FIELD OF THE INVENTION

The present disclosure relates to an apparatus, and more particularly to an apparatus for supporting a flexible conduit having a releasable connector.

BACKGROUND

In the construction of buildings and other structures, it is known to use conduits that include a flexible portion to accommodate movement of the conduit. The movement can be intentional, for example, based upon thermal changes, or misalignment in a piping system, or unintentional, such as from a natural disaster, like an earthquake. Additionally, the flexible portion can dampen vibration of the conduits and reduce the transmission of noise through the conduit. An exemplary conduit with a flexible portion is disclosed, for example, in U.S. Pat. No. 5,195,784.

In order to safely support the flexible portion, the conduit may be connected to an anchor or anchoring means. For example, U.S. Pat. No. 5,195,784 discloses using one or more rods to support the flexible portion of the conduit by securing one end of the rod to the flexible portion and by anchoring the other end of the rod into a ceiling or other structural support member.

While presumably effective for its intended purpose, the anchoring rods are relatively rigid. Accordingly, if forces acting on the flexible conduit are not strong enough to break or bend the rod, the flexible conduit could break instead. This could be dangerous with portions of the conduit falling, and depending on the fluids in the conduit, could be deadly. Additionally, based upon the length of the flexible members of the flexible conduit, an undesirable and unappealing sagging of the flexible portions may occur.

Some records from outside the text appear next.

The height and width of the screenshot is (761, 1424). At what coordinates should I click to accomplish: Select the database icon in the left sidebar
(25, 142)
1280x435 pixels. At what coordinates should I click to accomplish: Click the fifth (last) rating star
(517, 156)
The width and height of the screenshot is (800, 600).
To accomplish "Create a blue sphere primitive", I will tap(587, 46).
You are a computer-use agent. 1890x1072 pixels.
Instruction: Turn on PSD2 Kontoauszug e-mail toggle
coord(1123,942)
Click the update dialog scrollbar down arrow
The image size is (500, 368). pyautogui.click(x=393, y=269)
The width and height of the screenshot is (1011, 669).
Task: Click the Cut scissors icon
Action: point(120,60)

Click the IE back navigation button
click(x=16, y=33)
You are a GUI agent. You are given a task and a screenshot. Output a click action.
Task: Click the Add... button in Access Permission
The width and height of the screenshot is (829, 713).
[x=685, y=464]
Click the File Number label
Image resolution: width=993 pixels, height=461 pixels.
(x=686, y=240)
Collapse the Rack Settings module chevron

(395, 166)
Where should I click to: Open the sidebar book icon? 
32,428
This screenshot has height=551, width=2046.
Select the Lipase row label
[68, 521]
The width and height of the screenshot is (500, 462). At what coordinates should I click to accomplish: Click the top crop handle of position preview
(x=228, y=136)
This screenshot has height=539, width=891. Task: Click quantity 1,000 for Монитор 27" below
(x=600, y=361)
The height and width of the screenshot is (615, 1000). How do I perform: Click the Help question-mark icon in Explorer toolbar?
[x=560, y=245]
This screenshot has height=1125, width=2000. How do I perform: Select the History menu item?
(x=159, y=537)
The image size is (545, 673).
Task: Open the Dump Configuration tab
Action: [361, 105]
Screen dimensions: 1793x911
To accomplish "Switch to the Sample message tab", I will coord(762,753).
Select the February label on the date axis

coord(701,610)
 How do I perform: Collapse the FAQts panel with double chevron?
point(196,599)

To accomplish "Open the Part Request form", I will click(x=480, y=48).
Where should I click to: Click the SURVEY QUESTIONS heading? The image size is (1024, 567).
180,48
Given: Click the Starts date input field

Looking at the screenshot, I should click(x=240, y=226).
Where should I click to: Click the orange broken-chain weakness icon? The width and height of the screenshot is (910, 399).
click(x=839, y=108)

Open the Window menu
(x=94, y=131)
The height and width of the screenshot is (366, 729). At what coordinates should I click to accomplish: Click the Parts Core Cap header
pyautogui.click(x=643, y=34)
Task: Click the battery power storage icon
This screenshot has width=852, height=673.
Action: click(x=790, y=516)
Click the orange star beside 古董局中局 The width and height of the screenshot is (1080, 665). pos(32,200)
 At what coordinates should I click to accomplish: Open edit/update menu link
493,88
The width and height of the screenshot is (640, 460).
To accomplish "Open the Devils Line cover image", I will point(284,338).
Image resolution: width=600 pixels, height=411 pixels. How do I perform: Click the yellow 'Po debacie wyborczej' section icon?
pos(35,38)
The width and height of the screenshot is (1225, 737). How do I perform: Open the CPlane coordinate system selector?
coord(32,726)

In order to provide a support that addresses one or more of these drawbacks, a releasable connector and a tether may be used. For example, the support system in U.S. Pat. No. 9,631,743 contains a releasable connector associated with the support that is configured to disengage when a certain force is applied to the flexible conduit. Additionally, a tether, between the two portions of the releasable connector, may support the flexible conduit when the releasable connector has been separated. While this support system provides an improvement over existing designs, it has been found that such a system may not be fully effective for conduits that are very large or that are very heavy.

Thus, there is an ongoing need for efficient and effective supports configurations for conduits with flexible portions that address one or more of these drawbacks.

SUMMARY

A new apparatus for supporting a flexible conduit having a releasable connector has been invented. In the invented apparatus, a shock absorber may be used to dampen the impact force experienced by the flexible conduit if the primary support disengaged. In addition to addressing the drawbacks noted above for large an heavy conduits, the present invention may also provide multiple supports to effectively distribute the weight of the flexible conduit and the weight of the liquid therein among multiple supports to minimize or reduce the undesirable sagging.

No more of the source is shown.